Your tenants are the heart of your rental experience – keeping them content is important. As a landlord, you need to consider more than the legal regulations of the Rental Housing Act, you also need to keep the lifestyles of tenants in mind. Finding a property that gives your tenants access to that which suits their lifestyles will ensure constant occupancy of your property. This is also a good way to regulate the type of tenants interested in your property. Quiet neighbourhoods with coffee shops and book shops close by will attract a different tenant than properties close to a shopping mall, for instance.
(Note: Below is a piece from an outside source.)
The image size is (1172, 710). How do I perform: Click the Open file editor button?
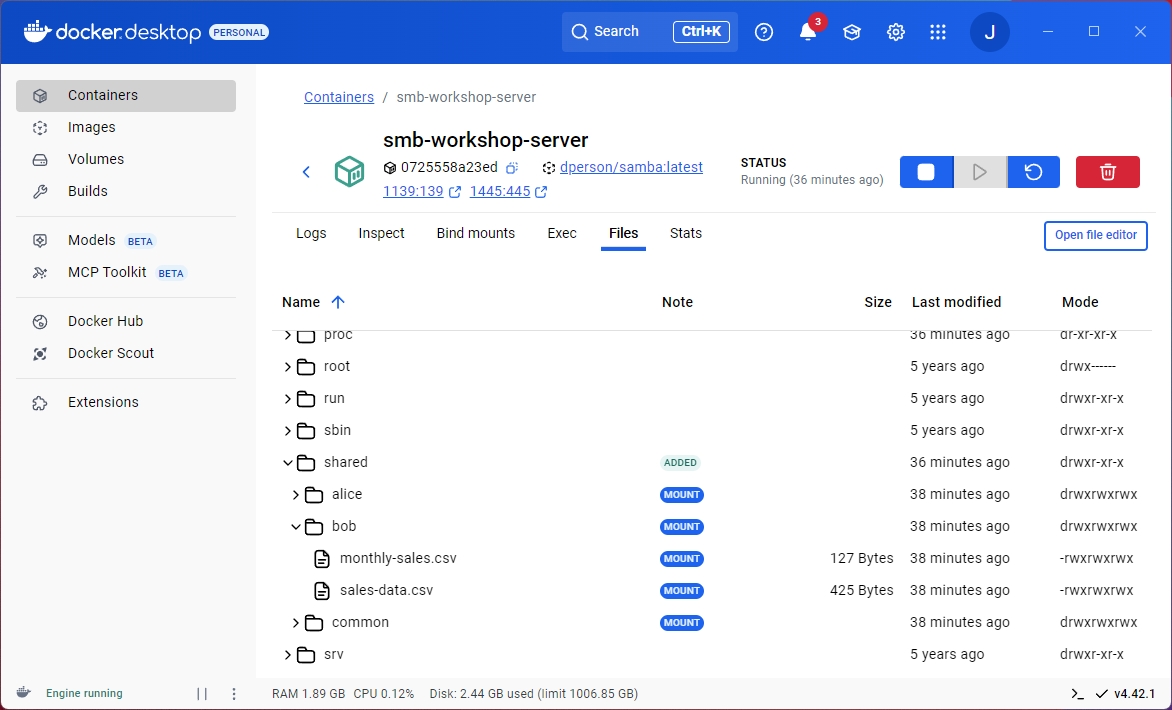[x=1095, y=235]
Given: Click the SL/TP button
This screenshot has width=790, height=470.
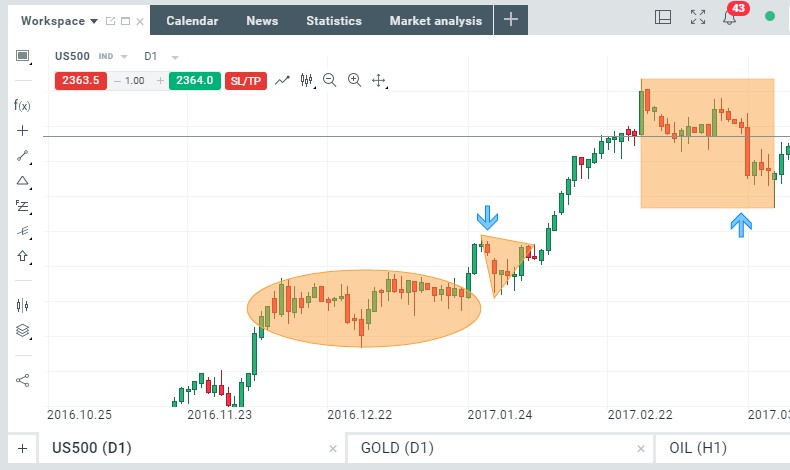Looking at the screenshot, I should coord(245,80).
Make sure the price is right. Times are tough financially, especially for those who have to rent a property. Tenants go for the more affordable option, so make sure your price is comparable to similar properties. Also, ensure you adjust your rent according to the rise and drop of the economy – asking too much when it’s already difficult to make ends meet will not only result in unhappy tenants, it could also result in your tenants falling behind in payments.
When you do decide to increase the rent, think about whether the benefit is worth it. Consider lowering the 10% increase norm to 5%, for instance, as a compromise that will keep both parties happy. Keeping reliable tenants is always a better decision than finding new ones. Even when your return is lower than it could have been, a reliable investment is better than gambling for a bigger one. And remember, keeping the property in good condition, with regular inspections and maintenance, is just as important as considering your tenant’s bank account.
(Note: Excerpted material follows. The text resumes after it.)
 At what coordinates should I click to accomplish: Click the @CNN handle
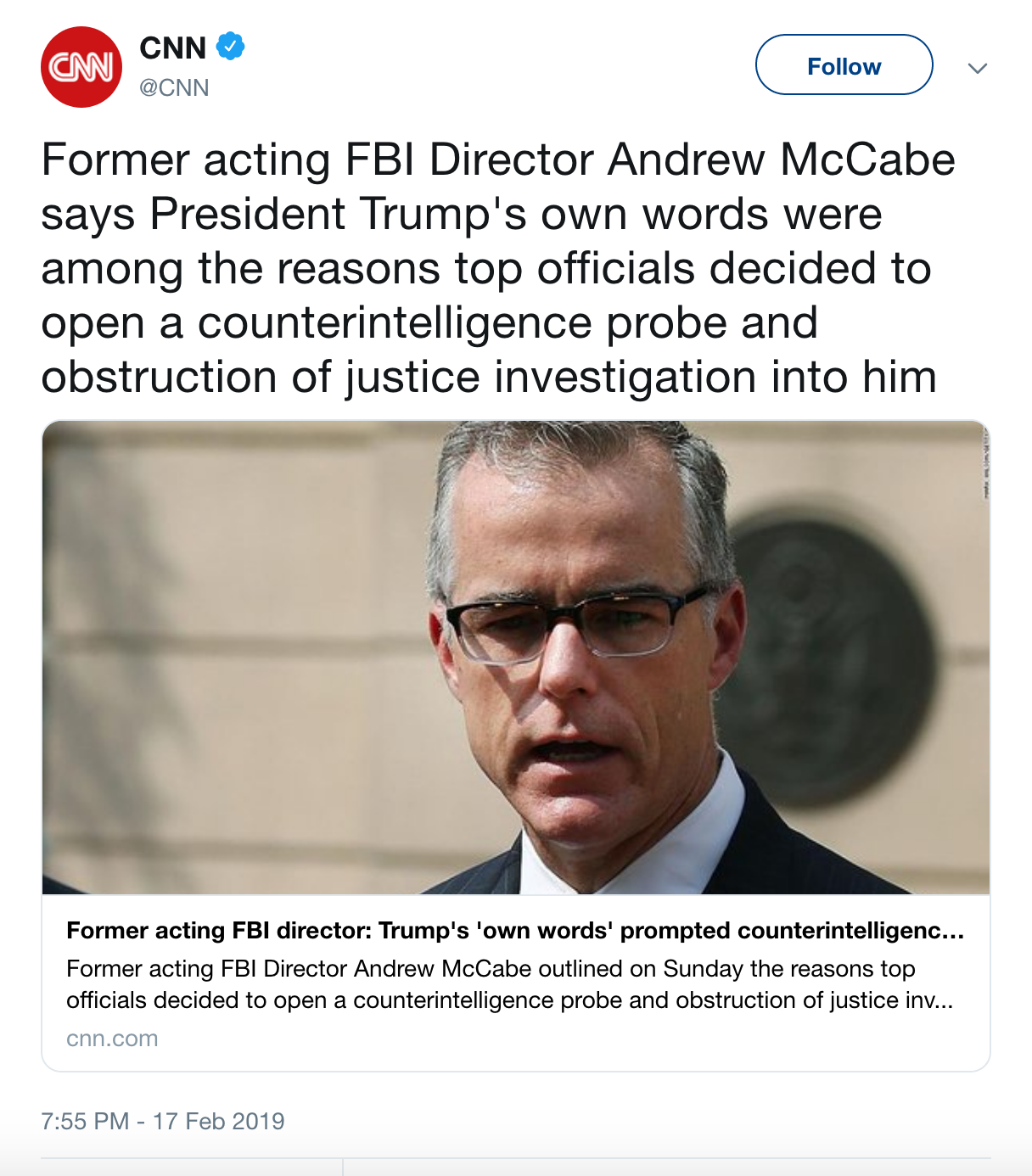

Make the most of your rental property and build a lasting relationship that ensures a reliable investment.
This article is a general information sheet and should not be used or relied on as legal or other professional advice. No liability can be accepted for any errors or omissions nor for any loss or damage arising from reliance upon any information herein. Always contact your legal adviser for specific and detailed advice. Errors and omissions excepted (E&OE)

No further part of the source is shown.